Lo sviluppo sociale a partire dai 12 anni dipende ancor più dal contesto in cui il ragazzo o la ragazza sono inseriti. Nelle situazioni di integrazione scolastica, come avviene per la totalità (sono ben poche le eccezioni) degli adolescenti italiani con la sindrome di Down il contesto classe è cruciale e una influenza fondamentale è data dall'atteggiamento degli insegnanti. Come ha evidenziato Vianello (1990), i compagni sono spesso "specchio" degli atteggiamenti dei propri insegnanti.

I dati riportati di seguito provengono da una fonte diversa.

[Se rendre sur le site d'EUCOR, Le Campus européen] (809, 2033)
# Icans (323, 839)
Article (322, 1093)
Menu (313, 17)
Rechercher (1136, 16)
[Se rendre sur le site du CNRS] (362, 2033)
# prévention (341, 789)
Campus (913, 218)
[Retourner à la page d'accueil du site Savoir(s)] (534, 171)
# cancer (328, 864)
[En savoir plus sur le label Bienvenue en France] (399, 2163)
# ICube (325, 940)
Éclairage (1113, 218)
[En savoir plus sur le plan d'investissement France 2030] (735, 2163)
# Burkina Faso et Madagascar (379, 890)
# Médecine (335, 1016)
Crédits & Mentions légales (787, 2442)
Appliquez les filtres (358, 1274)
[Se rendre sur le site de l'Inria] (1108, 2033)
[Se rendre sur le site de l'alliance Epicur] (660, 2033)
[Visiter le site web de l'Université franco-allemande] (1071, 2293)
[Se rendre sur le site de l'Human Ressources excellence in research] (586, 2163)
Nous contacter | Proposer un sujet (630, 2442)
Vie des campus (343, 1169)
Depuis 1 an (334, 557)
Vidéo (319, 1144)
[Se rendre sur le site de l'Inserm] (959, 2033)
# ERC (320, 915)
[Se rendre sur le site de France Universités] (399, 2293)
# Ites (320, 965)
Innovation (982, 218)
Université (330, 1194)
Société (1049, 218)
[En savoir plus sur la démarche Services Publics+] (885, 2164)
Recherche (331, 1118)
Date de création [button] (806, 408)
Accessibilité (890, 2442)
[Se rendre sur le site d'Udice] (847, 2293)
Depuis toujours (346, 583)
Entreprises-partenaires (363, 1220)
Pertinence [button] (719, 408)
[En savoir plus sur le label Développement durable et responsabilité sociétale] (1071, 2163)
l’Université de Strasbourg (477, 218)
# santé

Finita la scuola, dove vengono inseriti i giovani adulti con sindrome di Down? Restano in famiglia? Vanno in un laboratorio protetto (molte sono le dizioni utilizzate al proposito, ma con questa espressione ci si riferisce ad una realtà caratterizzata dalla presenza di varie persone in situazione di handicap e vari educatori presenti in una struttura finanziata soprattutto od esclusivamente da istituzioni pubbliche, in cui si svolgono attività "lavorative" scarsamente produttive, anche se utili dal punto di vista educativo)? Vengono inseriti in una comunità alloggio? Lavorano in una cooperativa? Sono inseriti in un contesto lavorativo (in una bottega artigianale o in una scuola come personale ausiliario o in una fabbrica) in cui non vi sono altre persone in situazione di handicap (o comunque in un numero estremamente ridotto)? Ogni inserimento condiziona in modo specifico lo sviluppo sociale. Secondo Vianello, 1990, si può ipotizzare che più l'inserimento si differenzia dalla scuola speciale o dal laboratorio protetto e minori tendono ad essere i rischi di comportamenti disadattivi e psicopatologici. Specificamente minori sono i rischi di depressione (mutismo o quasi, apatia, passività).

Lo sviluppo cognitivo

La sindrome comporta ritardo di diversa intensità nella grandissima maggioranza degli individui. In termini di Quoziente Intellettuale (QI) non sono facili indicazioni generali, anche perché esso cambia con il progredire dell'età, nel senso che tende a diminuire. Se prendiamo come punto di riferimento i 10-12 anni la maggioranza dei bambini con sindrome di Down si colloca fra 30 e 55 punti di QI.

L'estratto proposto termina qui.